M. Axworthy, qui a été l’instigateur de la Convention d’Ottawa, a affirmé que se retirer du traité contribuerait à accélérer la désintégration de l’ordre mondial.
«Je suis profondément consterné, a-t-il expliqué lors d’une entrevue avec La Presse Canadienne. C’est le début du démantèlement d’un traité important qui a permis d’épargner un quart de million de victimes au cours des 25 dernières années.»
Il a ajouté que cela pourrait même marquer le début de la fin de «toute une série de questions liées au contrôle des armements et au désarmement».
M. Axworthy partage l’avis des dirigeants de la région selon lequel la sécurité s’est «fondamentalement détériorée» et affirme que le président américain Donald Trump «bascule du côté obscur» en dénigrant ses alliés et en se rapprochant de Moscou.

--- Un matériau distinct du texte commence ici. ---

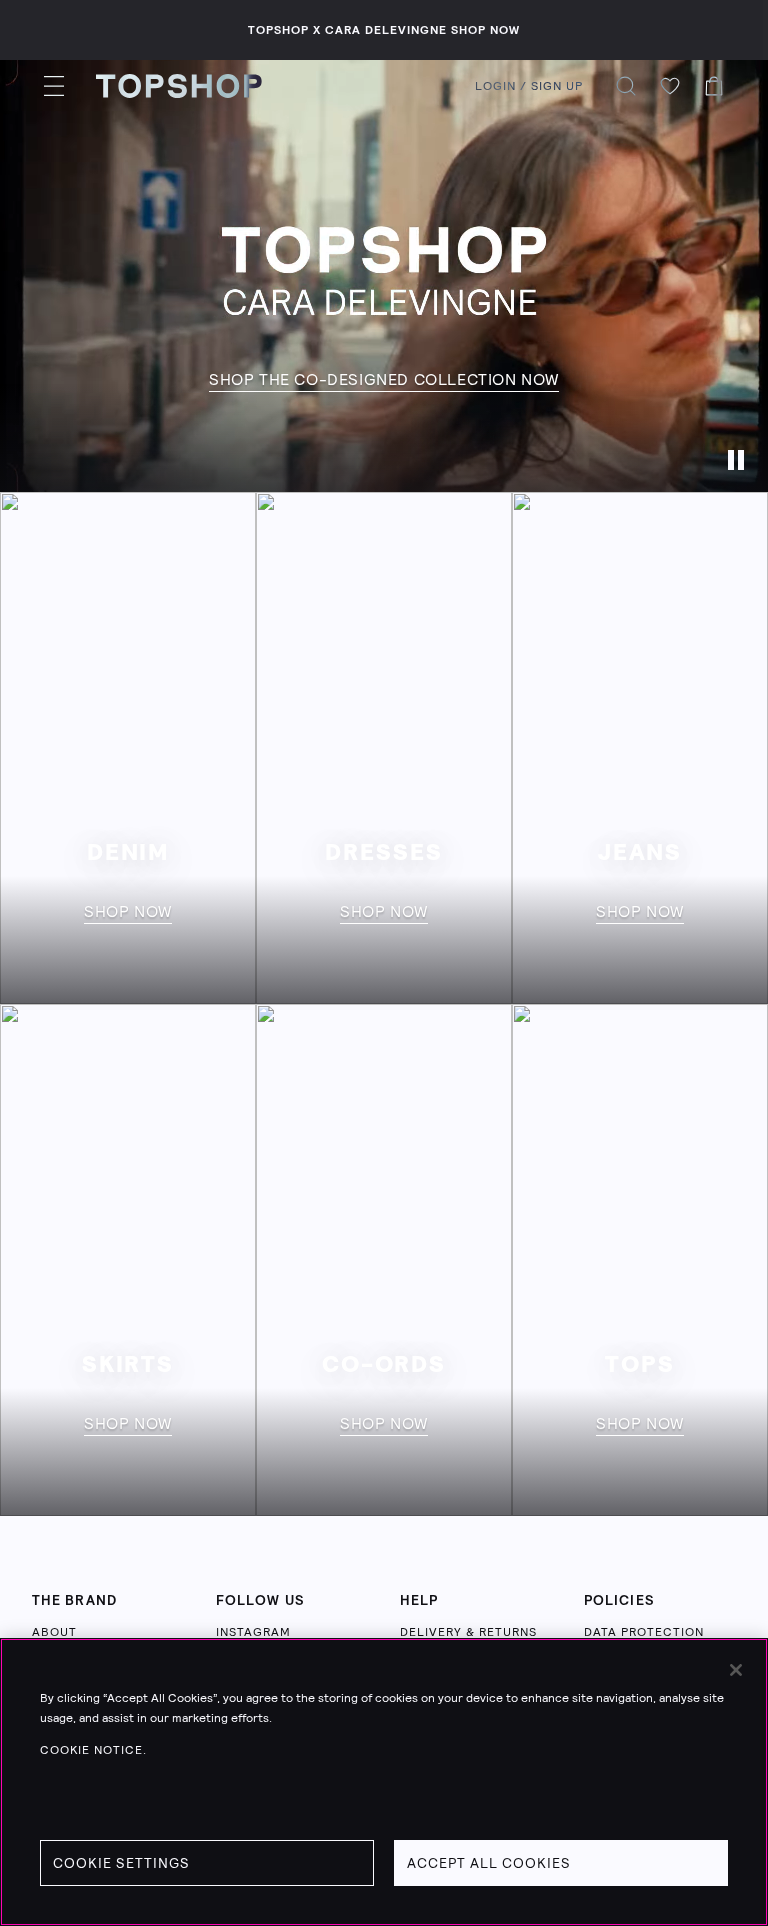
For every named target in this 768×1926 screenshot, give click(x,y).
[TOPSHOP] (179, 86)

Il a toutefois affirmé que se retirer de la convention contribuerait à faire du monde un endroit où «les grandes puissances dictent leurs lois» et rendrait la planète moins sûre.
Des tensions possibles au sein de l’OTAN
L’ancien ministre a également expliqué que cette décision créait de nouvelles tensions au sein de l’alliance militaire de l’OTAN et estime que la ministre des Affaires étrangères, Mélanie Joly, devrait mener une action pour convaincre les alliés de respecter le traité.
Il y a une semaine, il a coécrit une lettre adressée à Mélanie Joly, avec Humanité et Inclusion Canada, lui demandant de prendre des mesures pour tenter de maintenir le traité en vigueur. Il a averti que son élimination «pourrait entraîner un effet domino de non-respect et l’abandon d’avancées durement acquises pour la protection des civils, et conduire à un monde très incertain et dangereux».
Le cabinet de Mélanie Joly a été sollicité pour commenter.
«Notre propre pays a su montrer une direction significative, et nous n’avons pas exclu les grandes puissances ; nous l’avons fait en tant que pays indépendant, a-t-il déclaré. C’est un domaine dans lequel nous avons un leadership, et nous devons l’exercer. »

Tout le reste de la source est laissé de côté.